REPUBLIKA.CO.ID, PORT MORESBY -- Otoritas Papua Nugini melarang masuknya sejumlah pekerja tambang China karena dikhawatirkan sedang menjalani uji coba vaksinasi Covid-19 yang belum terbukti. Beberapa pekerja China itu datang dari negaranya melalui jalur penerbangan untuk bertugas di wilayah tambang Ramu Nickel di Provinsi Madang.
Pemilik tambang Ramu NiCo, yang dijalankan oleh perusahaan milik China itu, dilaporkan mengeluarkan pernyataan resmi kepada Departemen Kesehatan Nasional PNG. Dia menyampaikan bahwa 48 stafnya telah divaksinasi dengan vaksin Sars-Cov-2 pada 10 Agustus.

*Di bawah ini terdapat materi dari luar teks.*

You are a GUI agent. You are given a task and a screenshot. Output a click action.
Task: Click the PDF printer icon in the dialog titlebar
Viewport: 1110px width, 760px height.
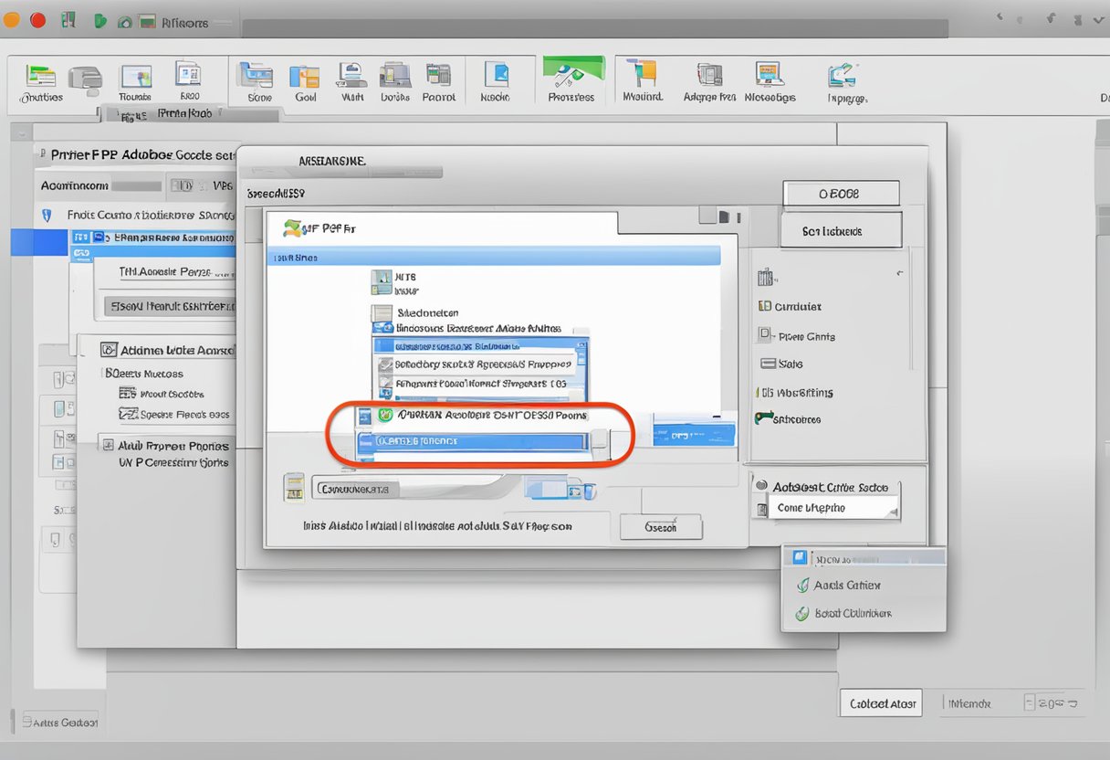tap(295, 227)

Kepala Otoritas Papua Nugini untuk pengendalian pandemi Covid-19, David Manning, mengatakan, pemerintah tidak diberi informasi tentang uji coba vaksinasi itu. Pihaknya juga melarang penerbangan dari China memasuki negaranya.
"Mengingat kurangnya informasi, tentang apa uji coba ini dan risiko atau ancaman apa yang mungkin ditimbulkan kepada orang-orang kami jika mereka datang ke negara ini, saya membatalkan penerbangan itu kemarin untuk memastikan bahwa kami terus bertindak dengan sebaik-baiknya, untuk kepentingan rakyat kami dan negara kami," kata dia dilansir di The Guardian, Jumat (21/8).
Manning melanjutkan, kebijakan yang diambil ini sampai pemerintah China melalui Kedutaan Besar China di Port Moresby memberikan informasi lebih lanjut soal itu.
Manning pun telah menulis surat kepada duta besar China di Port Moresby dan kepada Ramu Nickel, untuk meminta klarifikasi tentang uji coba vaksinasi. Papua Nugini juga telah menerapkan langkah baru di bawah undang-undang pandemi nasional yang melarang uji coba vaksin di dalam negeri dan penyediaan vaksinasi yang tidak disetujui kepada siapa pun di negaranya.
Dengan demikian, siapa pun yang tiba di Papua Nugini dan mengaku telah menerima vaksin di luar negeri tetap tidak akan bebas dari karantina dan pengujian ketat negara tersebut. Hingga saat ini tidak ada vaksin Covid-19 yang diakui. Tetapi sejumlah perusahaan China menjadi bagian yang mengembangkan vaksin tersebut.
Delapan dari 21 vaksin yang diidentifikasi oleh Organisasi Kesehatan Dunia (WHO) dan sedang menjalani uji klinis kini tengah dikembangkan oleh perusahaan China. China pun telah menyetujui uji coba terhadap karyawan perusahaan milik negara, karyawan yang bepergian ke luar negeri, dan personel militer.